■ **SOURCE DATA**:
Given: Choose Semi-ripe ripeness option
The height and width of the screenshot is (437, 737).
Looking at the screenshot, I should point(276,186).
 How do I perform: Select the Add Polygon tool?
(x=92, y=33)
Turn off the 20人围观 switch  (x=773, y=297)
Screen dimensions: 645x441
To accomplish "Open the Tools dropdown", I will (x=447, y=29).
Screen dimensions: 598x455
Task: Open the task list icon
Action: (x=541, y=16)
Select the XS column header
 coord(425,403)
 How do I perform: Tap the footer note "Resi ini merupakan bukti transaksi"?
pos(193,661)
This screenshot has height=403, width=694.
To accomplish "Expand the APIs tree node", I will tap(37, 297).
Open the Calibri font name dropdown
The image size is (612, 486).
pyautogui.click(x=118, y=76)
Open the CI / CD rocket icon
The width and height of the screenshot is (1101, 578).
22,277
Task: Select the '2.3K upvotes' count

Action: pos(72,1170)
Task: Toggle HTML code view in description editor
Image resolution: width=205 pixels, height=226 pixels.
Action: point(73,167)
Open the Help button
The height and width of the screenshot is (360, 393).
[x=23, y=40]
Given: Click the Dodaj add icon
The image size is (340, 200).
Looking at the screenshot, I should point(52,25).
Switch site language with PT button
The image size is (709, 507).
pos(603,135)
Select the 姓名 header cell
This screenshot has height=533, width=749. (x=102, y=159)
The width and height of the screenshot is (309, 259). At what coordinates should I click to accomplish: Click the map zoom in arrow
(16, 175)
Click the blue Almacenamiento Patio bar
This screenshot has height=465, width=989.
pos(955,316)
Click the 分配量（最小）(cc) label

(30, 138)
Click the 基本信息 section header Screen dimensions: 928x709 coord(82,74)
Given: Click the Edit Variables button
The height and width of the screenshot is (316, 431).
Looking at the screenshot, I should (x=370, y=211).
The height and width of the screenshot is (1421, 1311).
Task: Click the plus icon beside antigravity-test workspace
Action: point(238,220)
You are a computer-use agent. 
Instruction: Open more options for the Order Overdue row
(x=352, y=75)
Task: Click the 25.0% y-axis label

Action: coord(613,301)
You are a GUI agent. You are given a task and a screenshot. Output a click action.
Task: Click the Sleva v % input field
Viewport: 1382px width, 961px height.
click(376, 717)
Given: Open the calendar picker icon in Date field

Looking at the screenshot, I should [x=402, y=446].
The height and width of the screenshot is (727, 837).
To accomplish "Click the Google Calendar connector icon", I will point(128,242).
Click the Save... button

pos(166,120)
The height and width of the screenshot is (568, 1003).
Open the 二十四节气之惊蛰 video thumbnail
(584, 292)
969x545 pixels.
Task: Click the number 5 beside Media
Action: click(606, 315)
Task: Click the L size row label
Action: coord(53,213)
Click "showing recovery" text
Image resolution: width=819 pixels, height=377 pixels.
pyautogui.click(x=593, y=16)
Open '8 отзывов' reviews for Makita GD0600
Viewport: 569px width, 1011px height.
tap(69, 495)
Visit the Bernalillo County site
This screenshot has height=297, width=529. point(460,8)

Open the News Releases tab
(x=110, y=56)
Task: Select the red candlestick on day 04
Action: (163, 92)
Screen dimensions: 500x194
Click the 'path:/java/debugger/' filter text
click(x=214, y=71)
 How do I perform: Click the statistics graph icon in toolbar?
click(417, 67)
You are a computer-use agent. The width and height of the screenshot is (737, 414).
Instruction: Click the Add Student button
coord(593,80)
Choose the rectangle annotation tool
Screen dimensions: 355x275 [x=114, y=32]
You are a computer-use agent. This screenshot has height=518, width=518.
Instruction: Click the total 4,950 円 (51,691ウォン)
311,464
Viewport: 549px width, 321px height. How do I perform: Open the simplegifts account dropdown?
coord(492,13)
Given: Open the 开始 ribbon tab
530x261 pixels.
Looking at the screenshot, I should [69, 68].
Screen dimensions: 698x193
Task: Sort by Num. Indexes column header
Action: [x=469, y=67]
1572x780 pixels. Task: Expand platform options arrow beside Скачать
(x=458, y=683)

■ **TO DO**:
Above are the records; repeat exactly the lines from the one holding "Click the 分配量（最小）(cc) label" down to the one holding "Given: Click the Edit Variables button", end lines included.

■ **COMPLETED TASK**:
Click the 分配量（最小）(cc) label

(30, 138)
Click the 基本信息 section header Screen dimensions: 928x709 coord(82,74)
Given: Click the Edit Variables button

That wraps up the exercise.